Hoy nos encontramos en un proceso para reformar o modificar los artículos 22, 28, 41, 73, 74, 76, 79, 104, 109, 113, 114, 116 y 122 de la Constitución Política de los Estados Unidos Mexicanos, y la denominación del Título Cuarto de la ley fundamental a “De las Responsabilidades de los Servidores Públicos, Particulares Vinculados con faltas administrativas graves o hechos de Corrupción, y Patrimonial del Estado”.
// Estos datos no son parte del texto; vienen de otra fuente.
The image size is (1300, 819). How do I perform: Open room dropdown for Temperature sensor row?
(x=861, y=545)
Así, en el Dictamen se menciona que el sistema contará con un Comité Coordinador integrado por los titulares de la Auditoría Superior de la Federación, de la fiscalía responsable del combate a la corrupción, de la Secretaría del Ejecutivo Federal responsable del control interno, por el magistrado presidente del Tribunal Federal de Justicia Administrativa, el comisionado presidente del organismo garante que establece el artículo 6o. de la Constitución, así como por un representante del Consejo de la Judicatura Federal y otro del Comité de Participación Ciudadana.
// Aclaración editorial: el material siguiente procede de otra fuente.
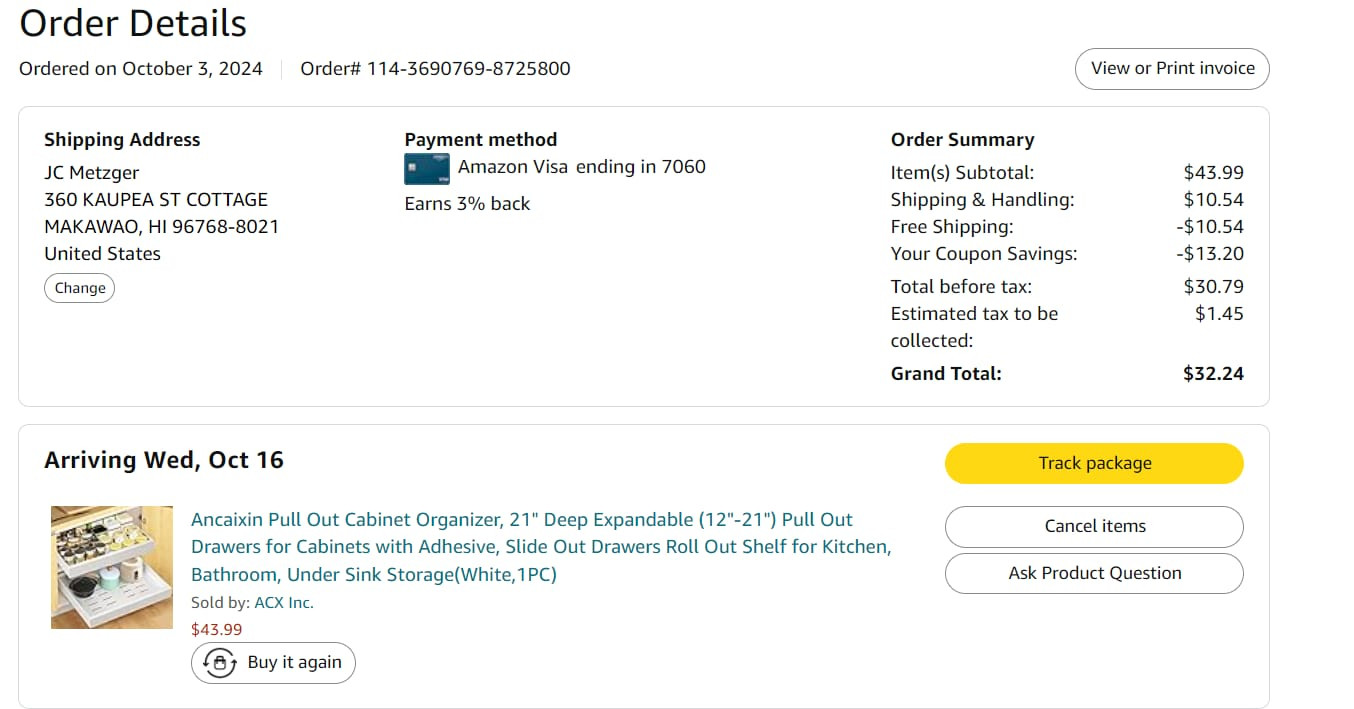
Task: Click the Order Details page heading
Action: point(133,23)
La reforma, según el “Dictamen en sentido positivo a las iniciativas con proyecto de decreto por el que se reforman, adicionan y derogan diversas disposiciones de la Constitución Política de los Estados Unidos Mexicanos, en materia del sistema nacional anticorrupción”, obedece a los siguientes aspectos: fiscalización, investigación, control, vigilancia, sanción, transparencia, rendición de cuentas y participación ciudadana.

Sin prejuzgar sobre las buenas intenciones de la clase política del país en materia de combate a la corrupción, al contenido del dictamen se le pueden realizar tres observaciones básicas: a) la de crear un sistema “anticorrupción” que ya existe, olvidando que la falla está en la escasa coordinación entre los órganos encargados del control interno, externo y de persecución de los delitos; b) el gusto por los “comités”, al crear uno coordinador y otro ciudadano, lo que olvida la vieja frase napoleónica: “si quieres que algo se haga, encárgaselo a una persona; si quieres que algo no se haga, encárgaselo a un comité”, y c) la desnaturalización del Tribunal Federal de Justicia Administrativa, instancia a la que se encomienda aplicar sanciones en el caso de “faltas graves”, con lo que se le integra a la administración activa y pierde independencia como tribunal contencioso administrativo ¿Podremos confiar en el futuro en la imparcialidad de sus determinaciones? Otro olvido es la incomprensión de los límites de cualquier reforma legal, lo que falta es voluntad política para romper los fuertes nexos de familia, intereses y negocios.

La reforma para crear el sistema nacional anticorrupción merece un mejor diseño a partir de un gran consenso nacional, no acuerdos entre los fiscalizados. A 33 años de la reforma de 1982, el dictamen analizado muestra la carencia de compromiso de la clase política con un efectivo combate a la corrupción.